====== Given entries ======

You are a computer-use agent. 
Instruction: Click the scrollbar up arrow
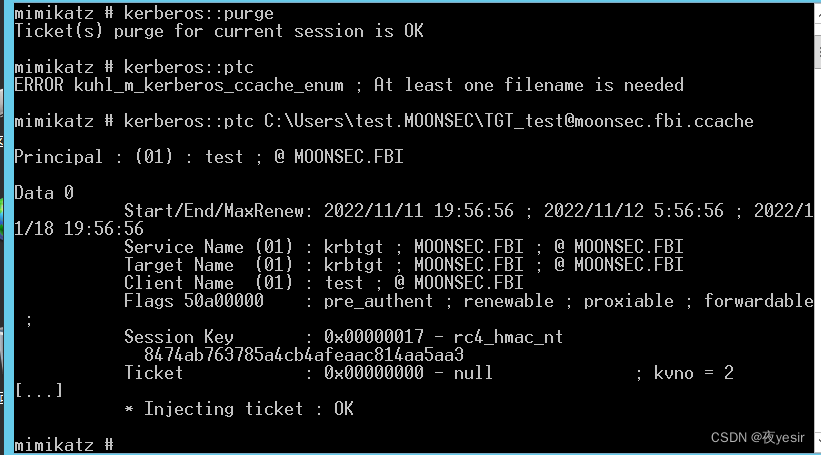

======
====== Given entries ======

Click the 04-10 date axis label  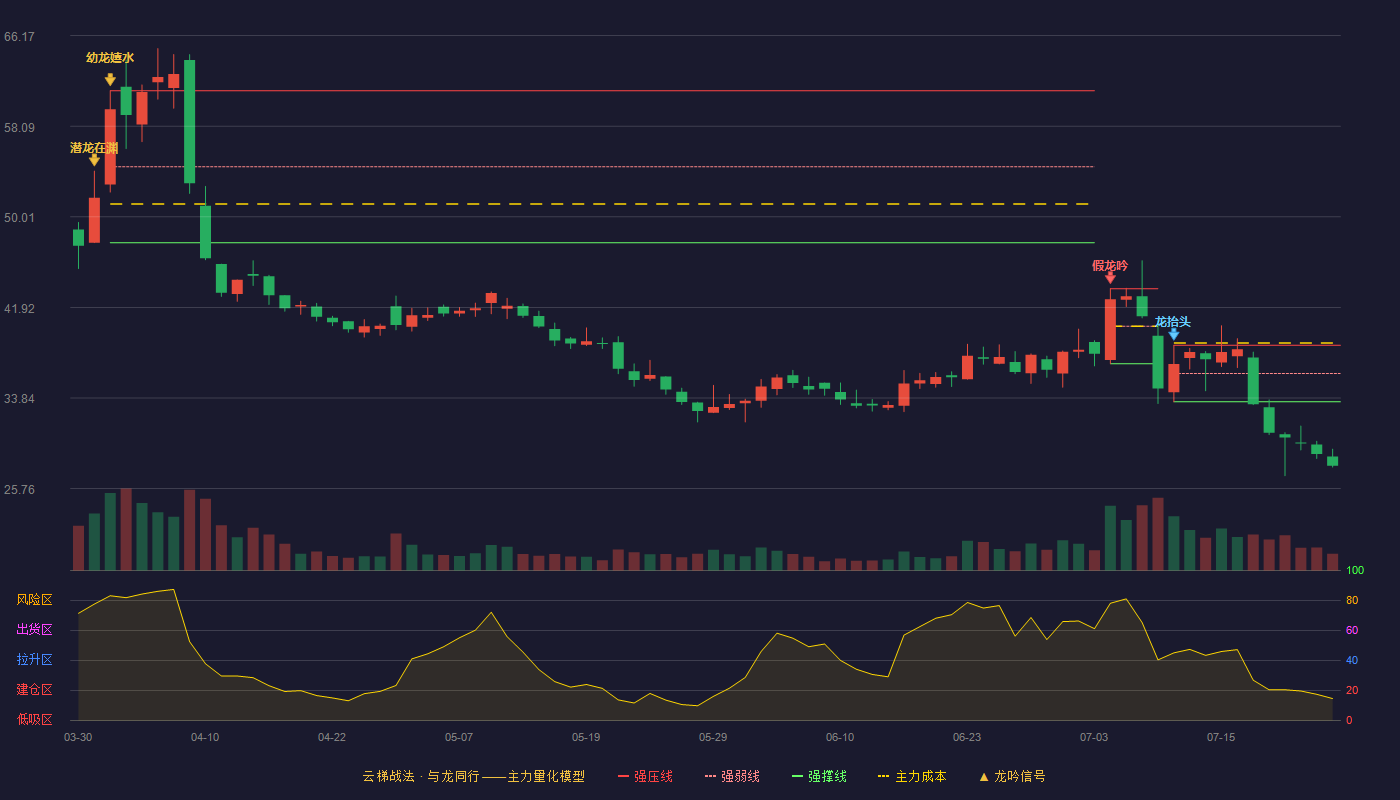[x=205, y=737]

======
====== Given entries ======

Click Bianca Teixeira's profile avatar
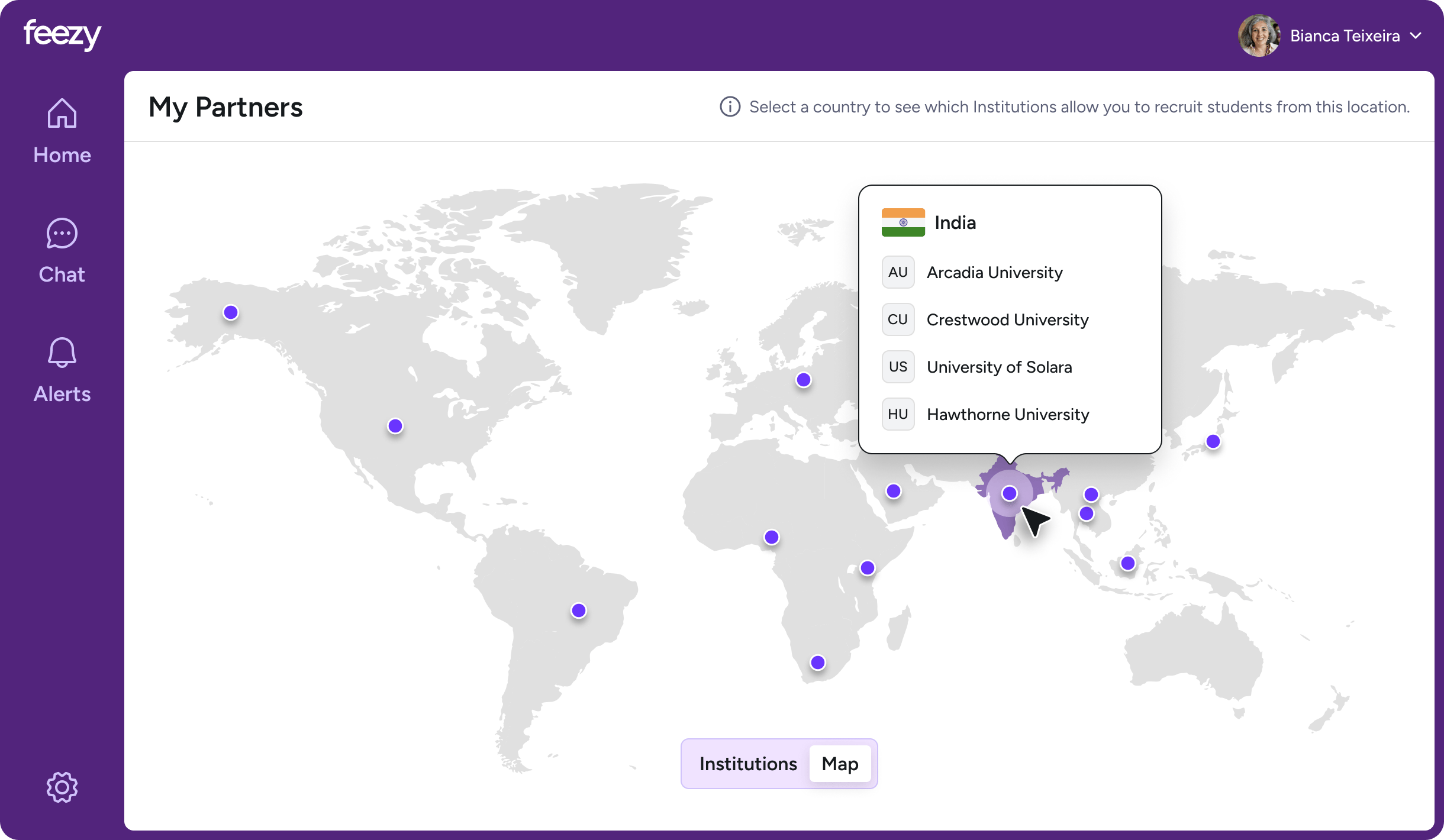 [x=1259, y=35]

======

__Written task__: Can you give the part that opens with the line containing "You are a computer-use agent." and closes with the line containing "Instruction: Click the scrollbar up arrow", both of those lines included, as a numbered list with blank lines left out?

__Answer__:
1. You are a computer-use agent. 
2. Instruction: Click the scrollbar up arrow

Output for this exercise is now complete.